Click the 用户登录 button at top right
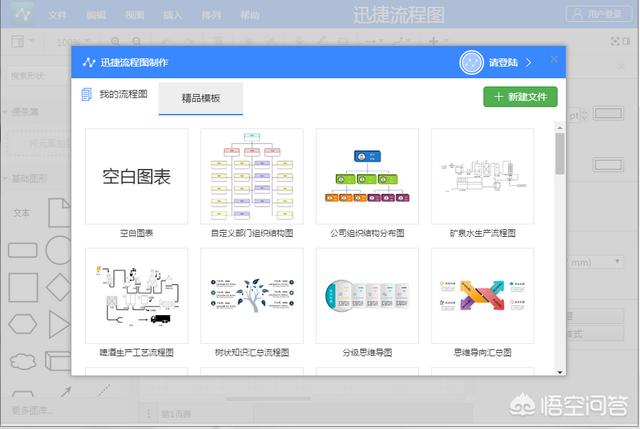 (600, 13)
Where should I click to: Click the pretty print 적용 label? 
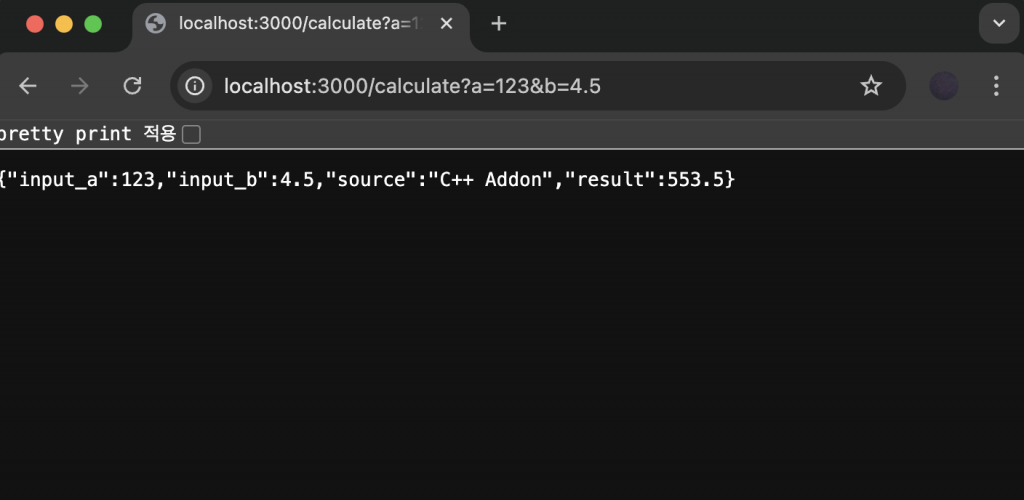click(x=88, y=134)
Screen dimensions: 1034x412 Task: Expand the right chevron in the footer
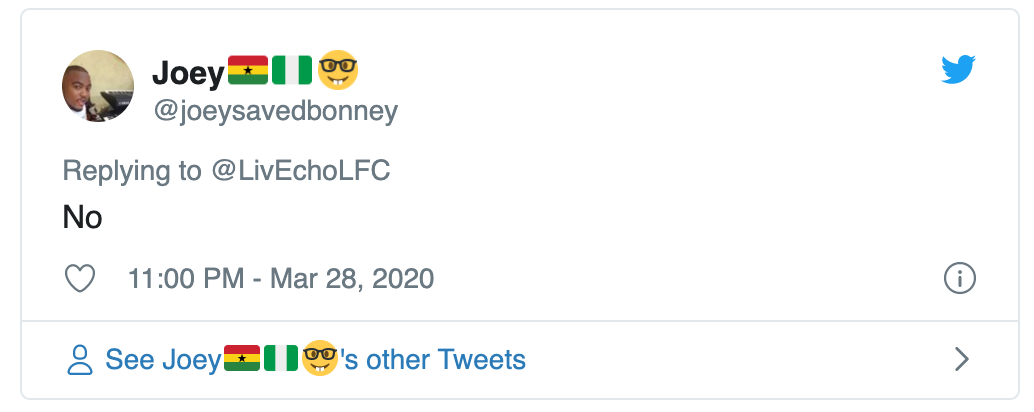(961, 358)
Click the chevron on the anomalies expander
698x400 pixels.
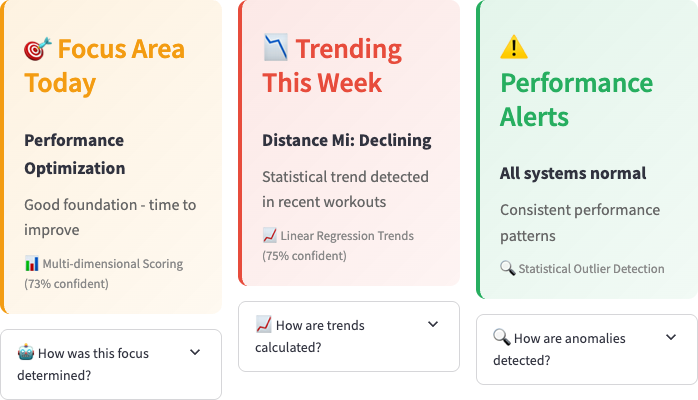tap(671, 338)
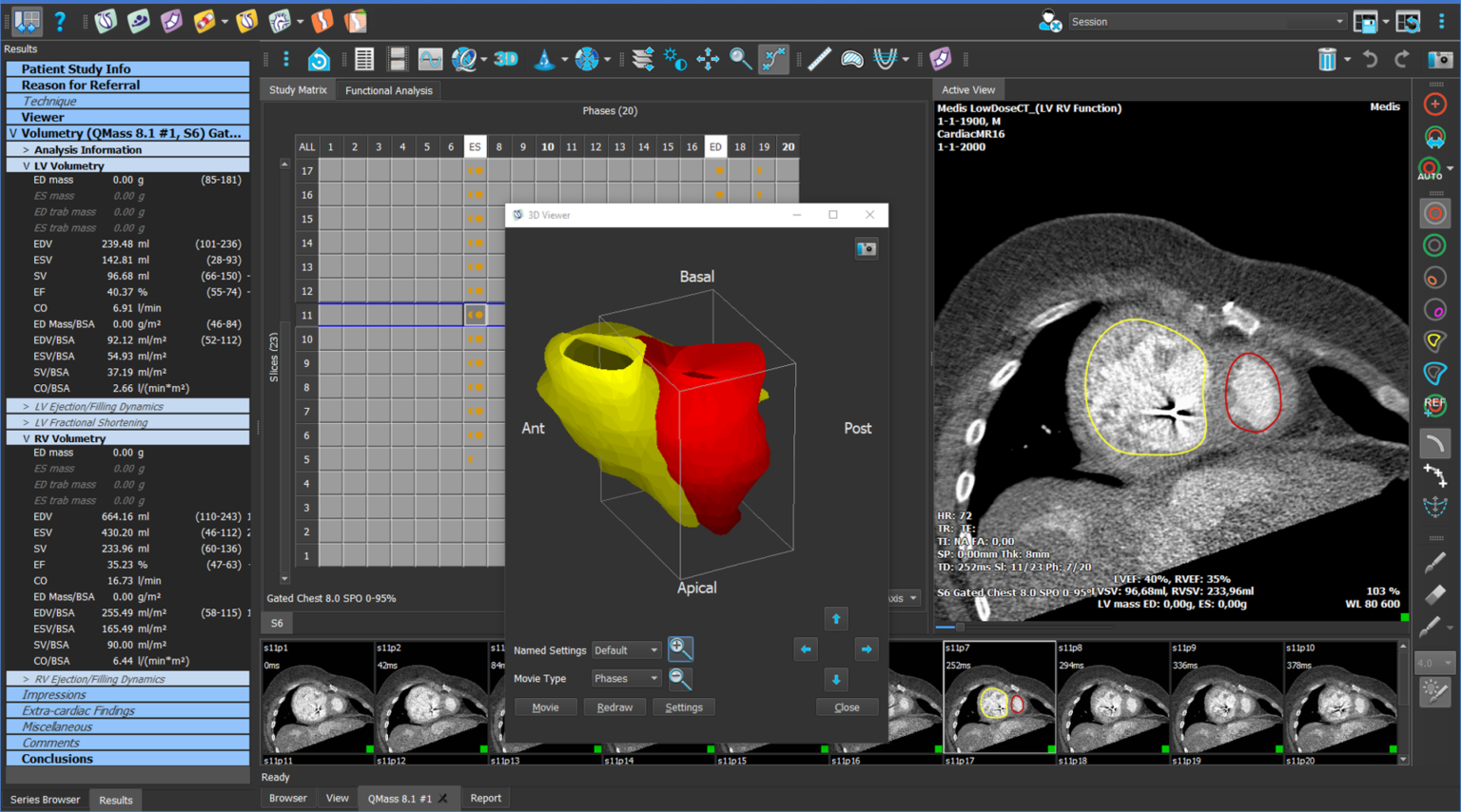Click the trash can delete icon
1461x812 pixels.
point(1327,59)
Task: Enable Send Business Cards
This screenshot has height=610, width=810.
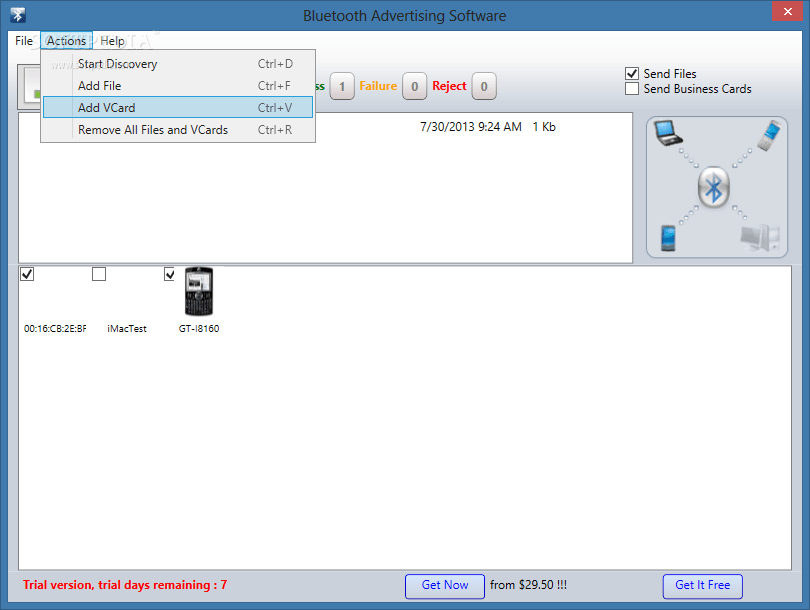Action: pyautogui.click(x=632, y=88)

- WORK TO COMPLETE
No pictures belong in the copy. Retype exactly, and only, the lines from the line containing "Where should I" through the last line of the data, both included.

- SOLUTION
Where should I click to: Click the pretty print 적용 label? 
click(x=88, y=134)
Screen dimensions: 1034x412 Task: Expand the right chevron in the footer
(961, 358)
Click the chevron on the anomalies expander
698x400 pixels.
tap(671, 338)
Click the trash can delete icon
1461x812 pixels.
point(1327,59)
Task: Enable Send Business Cards
This screenshot has height=610, width=810.
Action: pyautogui.click(x=632, y=88)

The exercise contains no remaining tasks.